- [Problem to solve]:
The lines of the records that include "computer" should all be copied.
::: Record set :::
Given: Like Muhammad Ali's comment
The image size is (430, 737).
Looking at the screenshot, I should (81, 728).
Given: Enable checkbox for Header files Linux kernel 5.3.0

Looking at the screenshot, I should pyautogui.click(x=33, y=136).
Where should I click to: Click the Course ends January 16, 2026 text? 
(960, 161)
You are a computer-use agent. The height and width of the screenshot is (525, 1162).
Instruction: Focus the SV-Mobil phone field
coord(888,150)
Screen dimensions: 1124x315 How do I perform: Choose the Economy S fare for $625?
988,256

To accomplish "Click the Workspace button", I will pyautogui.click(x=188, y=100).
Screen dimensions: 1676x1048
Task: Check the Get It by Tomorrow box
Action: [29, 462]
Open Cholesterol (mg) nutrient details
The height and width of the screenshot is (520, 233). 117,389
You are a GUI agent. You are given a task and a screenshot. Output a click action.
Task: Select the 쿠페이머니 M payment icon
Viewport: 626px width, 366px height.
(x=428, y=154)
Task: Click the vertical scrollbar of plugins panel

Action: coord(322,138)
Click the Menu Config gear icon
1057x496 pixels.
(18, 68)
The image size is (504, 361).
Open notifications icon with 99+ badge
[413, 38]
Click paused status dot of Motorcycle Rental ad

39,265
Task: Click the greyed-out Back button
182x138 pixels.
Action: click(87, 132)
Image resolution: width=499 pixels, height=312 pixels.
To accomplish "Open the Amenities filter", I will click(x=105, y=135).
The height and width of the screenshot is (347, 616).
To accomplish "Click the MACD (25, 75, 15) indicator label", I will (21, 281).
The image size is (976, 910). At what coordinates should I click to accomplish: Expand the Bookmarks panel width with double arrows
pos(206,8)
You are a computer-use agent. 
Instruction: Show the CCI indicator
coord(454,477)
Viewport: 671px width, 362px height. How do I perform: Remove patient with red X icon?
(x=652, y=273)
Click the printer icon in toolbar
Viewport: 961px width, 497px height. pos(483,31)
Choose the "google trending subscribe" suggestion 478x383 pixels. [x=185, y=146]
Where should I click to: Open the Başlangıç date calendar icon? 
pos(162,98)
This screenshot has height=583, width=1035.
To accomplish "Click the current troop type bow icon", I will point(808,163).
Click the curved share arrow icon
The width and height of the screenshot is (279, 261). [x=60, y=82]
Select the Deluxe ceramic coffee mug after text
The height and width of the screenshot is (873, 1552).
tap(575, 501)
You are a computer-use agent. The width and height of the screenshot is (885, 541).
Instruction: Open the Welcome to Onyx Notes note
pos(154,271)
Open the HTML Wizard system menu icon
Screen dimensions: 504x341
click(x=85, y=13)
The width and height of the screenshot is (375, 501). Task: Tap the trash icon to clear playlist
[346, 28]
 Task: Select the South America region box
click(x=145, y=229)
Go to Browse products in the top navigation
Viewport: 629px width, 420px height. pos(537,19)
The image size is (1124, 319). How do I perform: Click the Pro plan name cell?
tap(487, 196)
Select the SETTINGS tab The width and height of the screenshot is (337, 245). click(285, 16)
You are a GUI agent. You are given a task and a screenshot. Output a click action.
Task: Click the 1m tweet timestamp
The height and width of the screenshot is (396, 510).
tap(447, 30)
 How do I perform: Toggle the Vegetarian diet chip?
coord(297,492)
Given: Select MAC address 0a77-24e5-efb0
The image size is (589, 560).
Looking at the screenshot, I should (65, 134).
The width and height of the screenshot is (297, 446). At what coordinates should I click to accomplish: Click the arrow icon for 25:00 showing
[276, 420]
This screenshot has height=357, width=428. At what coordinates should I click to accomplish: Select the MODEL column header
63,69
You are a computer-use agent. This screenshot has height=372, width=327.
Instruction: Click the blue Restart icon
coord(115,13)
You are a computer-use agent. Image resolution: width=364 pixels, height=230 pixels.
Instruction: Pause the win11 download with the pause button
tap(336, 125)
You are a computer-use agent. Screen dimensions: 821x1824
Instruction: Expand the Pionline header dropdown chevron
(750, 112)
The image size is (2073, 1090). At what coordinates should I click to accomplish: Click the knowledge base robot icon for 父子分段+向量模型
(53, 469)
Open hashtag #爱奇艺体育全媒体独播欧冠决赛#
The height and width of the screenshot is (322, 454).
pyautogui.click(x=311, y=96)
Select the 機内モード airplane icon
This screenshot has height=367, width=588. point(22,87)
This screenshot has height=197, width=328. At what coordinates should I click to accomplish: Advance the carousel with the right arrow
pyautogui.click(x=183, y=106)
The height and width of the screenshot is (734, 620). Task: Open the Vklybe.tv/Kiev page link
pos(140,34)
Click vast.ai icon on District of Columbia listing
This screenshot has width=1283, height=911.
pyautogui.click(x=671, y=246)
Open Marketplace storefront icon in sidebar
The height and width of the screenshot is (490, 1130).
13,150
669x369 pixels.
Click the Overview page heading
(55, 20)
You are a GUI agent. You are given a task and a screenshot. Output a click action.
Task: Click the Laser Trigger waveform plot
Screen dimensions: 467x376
:::
- [Written answer]:
You are a computer-use agent. The height and width of the screenshot is (525, 1162).
You are a computer-use agent. 
You are a computer-use agent. The width and height of the screenshot is (885, 541).
You are a computer-use agent. This screenshot has height=372, width=327.
You are a computer-use agent. Image resolution: width=364 pixels, height=230 pixels.
You are a computer-use agent. Screen dimensions: 821x1824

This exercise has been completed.